The difference between now and a few years ago is that we are taking the lessons of the internet and are beginning to see the possibilities of applying data at scale to robotics. All the orthogonal work that went into building the hivemind known as the world-wide web is being harnessed to enable more capable machines. You might say that we’re seeing some combination of the law of unintended consequences colliding with human ingenuity. The same systems that connect ideas from around the world and deploy predictive models around movie preferences, fashion trends and social networks are making it possible to connect robots in diverse scenarios all around the world. The same hardware that runs online multiplayer games, creating open-world environments with immersive graphics, process sensory inputs for autonomous machines in the form of deep learning models. At this point, the real promise of applying machine learning to robotics isn’t teaching a single robot to learn for itself, but to aggregate experience from a vast network of robots so that they can improve at scale.

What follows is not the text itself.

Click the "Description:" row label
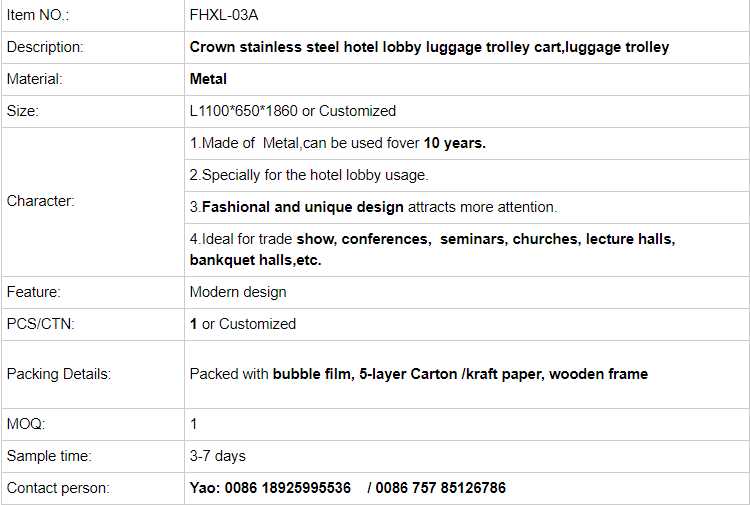The image size is (750, 505). pos(45,47)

I work with a talented team of engineers at RIOS who come from diverse backgrounds to build robots with this idea in mind. Hardware, skills and behaviors should be transferable across platforms when possible, and each deployed system should be able to share what it has learned with other systems. From a hardware perspective, we build modular systems that are a large-scale equivalent of LEGO sets that can be reassembled on demand. From a software perspective, you can think of what we do as storing knowledge rather than just data to reduce the need for retraining. The result is a class of robots that can do a variety of tasks and address new challenges with less development time. By building distributed robots that continuously learn from both their environment and the collective experience of others, we can help push intelligent robotics forward at scale much in the same way that the information economy benefited from the web.
- Yevgen Chebotar, Ankur Handa, Viktor Makoviychuk, Miles Macklin, Jan Issac, Nathan Ratliff, Dieter Fox: “Closing the Sim-to-Real Loop: Adapting Simulation Randomization with Real World Experience”, 2018; arXiv:1810.05687.
- Sara Hooker: “The Hardware Lottery”, 2020; arXiv:2009.06489.
- Neha Soni, Enakshi Khular Sharma, Narotam Singh, Amita Kapoor: “Impact of Artificial Intelligence on Businesses: from Research, Innovation, Market Deployment to Future Shifts in Business Models”, 2019; arXiv:1905.02092.